The LA file uses factor and level indices that can be decoded by the FD file.
In addition, the FD file indicates if factors have numeric levels (useful for constraints) and what the float values are for each level.
Optionally, an empty string ("") can be provided instead of a FD file, and the software will assign all factors and (non-numeric) levels generic names (F0, F1, L0, L1...).
The seed used for all random samples throughout execution is obtained from the current time and printed immediately after execution begins.
Usage: ... analysis [ResponsesDirectory] [response_column] [1/0 - perform log on responses] [nTerms] [nModels] [nNewModels]
The analysis part of the software requires a valid locating array file, factor data file, and responses directory.
Analysis runs at a high level in Search.cpp
, but it calls functions in Model.cpp
.
It uses least squares to fit models, specifically QR decomposition, and this is all coded into Model.cpp
.
You can execute it by typing:
$ ./Search [LocatingArray.tsv] ([FactorData.tsv]) analysis [ResponsesDirectory] [response_column] [1/0 - perform log on responses] [nTerms] [nModels] [nNewModels]
Usage: ... checkla [k Separation] [c Minimum Count]
This section checks a LA file for a required separation and a minimum count for every interaction. It performs three main checks. First is a path check that uses the usual scoring for k separation and c minimum count. Second is a weird scoring method that was originally used with FIXLA. Third is a brute force check that produces the exact same score as the path check (at least it should, and it has for every LA I have checked).

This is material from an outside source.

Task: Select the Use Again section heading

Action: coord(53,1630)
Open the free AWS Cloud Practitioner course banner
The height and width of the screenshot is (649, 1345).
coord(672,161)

I have not removed brute force because I am not 100% sure path check does not have some edge case bug and I want to spot it easily if it pops up. However, it is placed last because it takes a long time and execution can simply be terminated anytime that somebody does not want to wait that long.
Usage: ... fixla [FixedOutputLA.tsv]
This section fixes broken locating arrays by successively adding more rows using the inital greedy construction approach in my thesis. A score of the array is kept (lower is better, 0 is valid locating array). The software will print lower and lower scores until it reaches 0 and the valid locating array will be written to a file. Pros: creates a LA by definition, the LA is smaller than from other approaches, it is constructed fairly quickly. Cons: the LA may barely be valid, does not incorporate separation or a minimum count for each interaction, cannot be used with constraints.
$ ./Search [LocatingArray.tsv] ([FactorData.tsv]) fixla [FixedOutputLA.tsv]
This section fixes broken locating arrays by adding chunks of rows and randomizing them. The randomization follows the Moser-Tardos idea. A special variable k specifies how many differences are required for every pair of columns in the CS matrix. This then produces stronger LAs.
Usage: ... reorderrowsla [k Separation] [c Minimum Count] [ReorderedOutputLA.tsv]
The argument k indicates the separation for the LA, and c indicates the minimum number of times each interaction must be covered. Reorder rows in LA by contributions. A contribution in a row is either interactions that differ when they have not already differed k times, or an interaction that is covered whenit has not already been covered c times. Rows at the top of the LA are the ones contributing most. Rows at the bottom often have 0 contribution and can be completely removed. The generated output LA does not remove any rows but simply reorders them, and the console indicates which rows have contributions.
The first analysis command below is for MOS and the second is for Exposure. A log is used with Exposure, but no log command is given to the analysis because the log has already been taken in the response file. This differs from throughput in Abraham's LA where no log is taken in the response file so a log must be taken by the analysis software.
./Search LA/LA_SMALL.tsv FD/Factors_SMALL.tsv analysis RE/responses_SMALL MOS 0 11 50 50
./Search LA/LA_SMALL.tsv FD/Factors_SMALL.tsv analysis RE/responses_SMALL Exposure 0 11 50 50
The following performs analysis on the LARGE simulated dataset (13 factors per model) (50 and 50 works pretty well).
./Search LA/LA_LARGE.tsv FD/Factors_LARGE.tsv analysis RE/responses_LARGE Throughput 1 13 50 50
The following creates a locating array for the LARGE simulated dataset.
$ ./Search LA/LA_LARGE_HEADER.tsv FD/Factors_LARGE.tsv fixla OUT.tsv
The following check a LA that contains constraint groups, and check a LA for the LARGE simulated dataset. The first requires its corresponding FD file because it uses constraints and numeric levels for its factors. The second does not required its corresponding FD file because no factors have numeric levels for constraints and the LA can be checked without knowing the names of factors and levels.
./Search LA/LA_LARGE.tsv FD/Factors_LARGE.tsv analysis RE/responses_LARGE Throughput 1 13 50 50
./Search LA/LA_LARGE.tsv "" checkla 1 3